> What is required: Where the data below begins, start retyping exactly, and end on the line with "Image resolution: width=381", which is included; no picture goes in.

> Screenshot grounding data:
Start of Block
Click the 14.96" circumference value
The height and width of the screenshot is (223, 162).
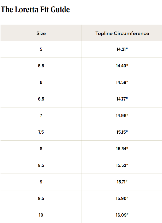pyautogui.click(x=122, y=116)

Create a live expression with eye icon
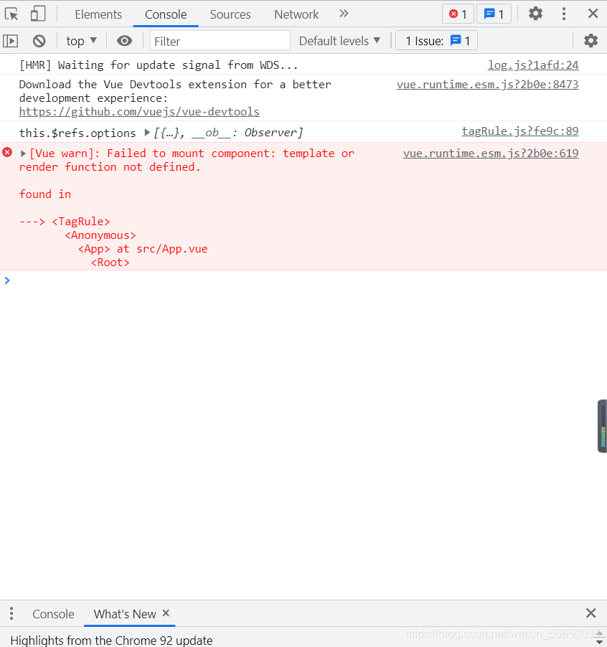pyautogui.click(x=125, y=41)
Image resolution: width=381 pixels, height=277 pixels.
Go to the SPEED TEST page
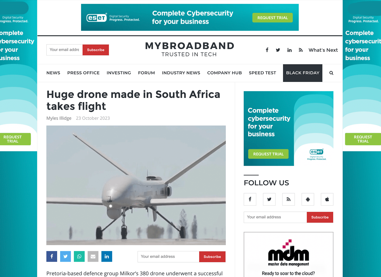[x=262, y=73]
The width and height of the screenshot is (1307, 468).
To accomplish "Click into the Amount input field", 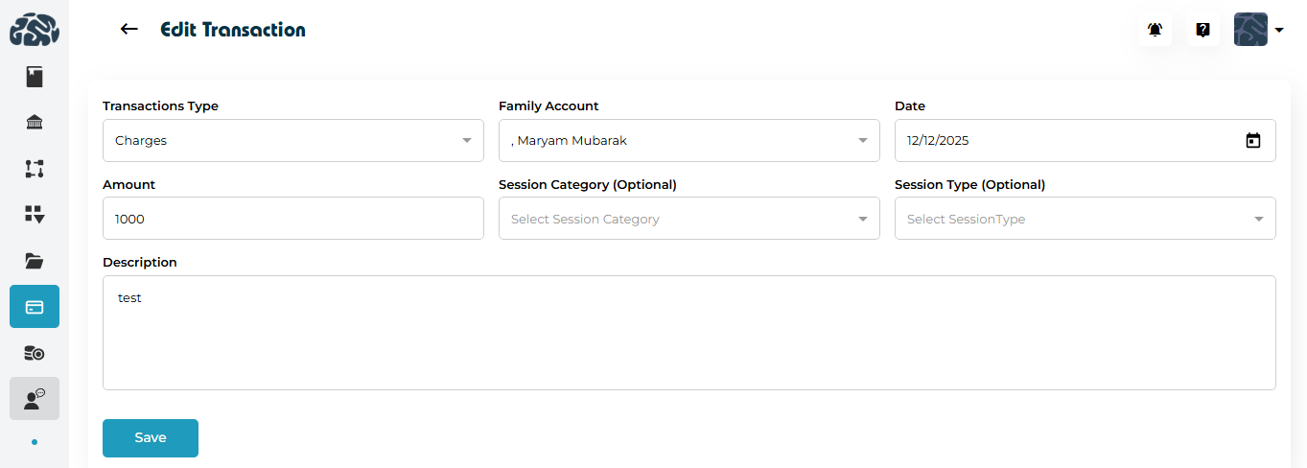I will click(x=292, y=219).
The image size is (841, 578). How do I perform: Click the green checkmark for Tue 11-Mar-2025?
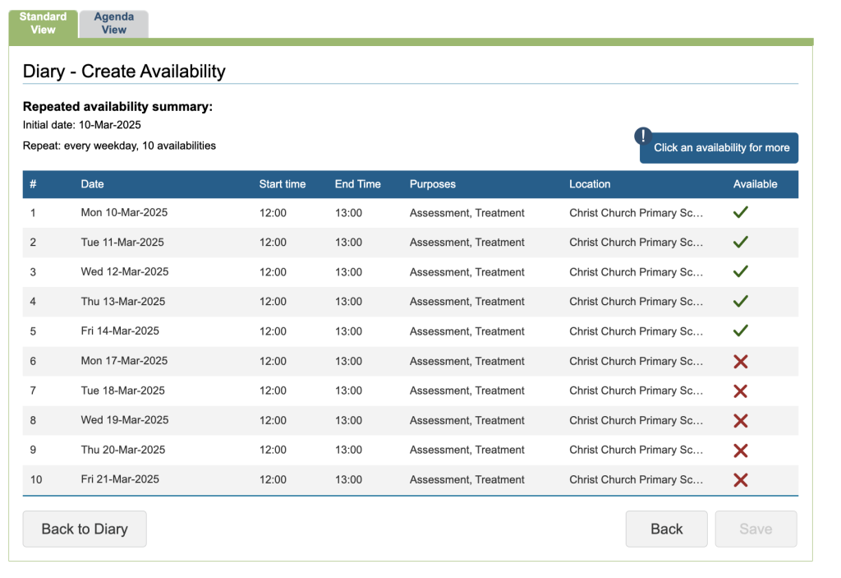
End of Block
> Task answer:
Click the 14.96" circumference value
The height and width of the screenshot is (223, 162).
pyautogui.click(x=122, y=116)

Create a live expression with eye icon
pyautogui.click(x=125, y=41)
Image resolution: width=381 pixels, height=277 pixels.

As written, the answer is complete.